→ THE RECORDS

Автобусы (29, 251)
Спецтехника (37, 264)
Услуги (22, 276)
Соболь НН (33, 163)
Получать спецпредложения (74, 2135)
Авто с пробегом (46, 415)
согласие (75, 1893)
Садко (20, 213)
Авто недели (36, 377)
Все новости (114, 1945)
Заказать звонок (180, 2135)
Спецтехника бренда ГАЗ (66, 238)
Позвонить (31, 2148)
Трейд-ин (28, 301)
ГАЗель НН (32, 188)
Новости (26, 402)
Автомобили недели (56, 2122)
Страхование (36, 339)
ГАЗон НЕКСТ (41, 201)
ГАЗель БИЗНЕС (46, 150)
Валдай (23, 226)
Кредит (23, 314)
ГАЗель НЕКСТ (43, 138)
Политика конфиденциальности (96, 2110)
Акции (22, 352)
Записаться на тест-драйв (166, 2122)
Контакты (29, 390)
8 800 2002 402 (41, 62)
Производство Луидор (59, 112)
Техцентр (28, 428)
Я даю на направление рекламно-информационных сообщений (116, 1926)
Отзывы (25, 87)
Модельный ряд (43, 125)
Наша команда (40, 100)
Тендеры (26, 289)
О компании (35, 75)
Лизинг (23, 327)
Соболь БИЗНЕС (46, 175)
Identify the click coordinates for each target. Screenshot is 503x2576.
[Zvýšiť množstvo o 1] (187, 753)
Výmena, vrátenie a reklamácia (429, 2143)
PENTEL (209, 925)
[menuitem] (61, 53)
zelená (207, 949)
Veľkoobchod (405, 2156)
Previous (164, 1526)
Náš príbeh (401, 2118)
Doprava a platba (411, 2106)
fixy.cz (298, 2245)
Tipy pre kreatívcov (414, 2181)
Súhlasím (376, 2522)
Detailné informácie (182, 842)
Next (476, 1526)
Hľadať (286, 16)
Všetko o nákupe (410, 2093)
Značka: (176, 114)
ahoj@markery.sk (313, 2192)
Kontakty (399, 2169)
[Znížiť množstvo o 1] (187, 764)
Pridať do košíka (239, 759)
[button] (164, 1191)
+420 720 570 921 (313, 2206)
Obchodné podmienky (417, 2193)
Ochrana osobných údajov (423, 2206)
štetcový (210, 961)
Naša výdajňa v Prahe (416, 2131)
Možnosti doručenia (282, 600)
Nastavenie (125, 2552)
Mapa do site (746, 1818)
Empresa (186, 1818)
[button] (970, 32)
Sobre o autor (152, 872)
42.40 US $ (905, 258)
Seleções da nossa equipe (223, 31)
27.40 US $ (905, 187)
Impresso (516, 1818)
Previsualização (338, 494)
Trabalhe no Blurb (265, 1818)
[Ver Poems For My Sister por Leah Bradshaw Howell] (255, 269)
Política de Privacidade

→ WORK TASK
Extract from the listing above the lines between the line containing "Заказать звонок (180, 2135)" and the line containing "8 800 2002 402 (41, 62)", keeping both of those lines. Output nothing else.

→ EXERCISE OUTPUT
Заказать звонок (180, 2135)
Спецтехника бренда ГАЗ (66, 238)
Позвонить (31, 2148)
Трейд-ин (28, 301)
ГАЗель НН (32, 188)
Новости (26, 402)
Автомобили недели (56, 2122)
Страхование (36, 339)
ГАЗон НЕКСТ (41, 201)
ГАЗель БИЗНЕС (46, 150)
Валдай (23, 226)
Кредит (23, 314)
ГАЗель НЕКСТ (43, 138)
Политика конфиденциальности (96, 2110)
Акции (22, 352)
Записаться на тест-драйв (166, 2122)
Контакты (29, 390)
8 800 2002 402 (41, 62)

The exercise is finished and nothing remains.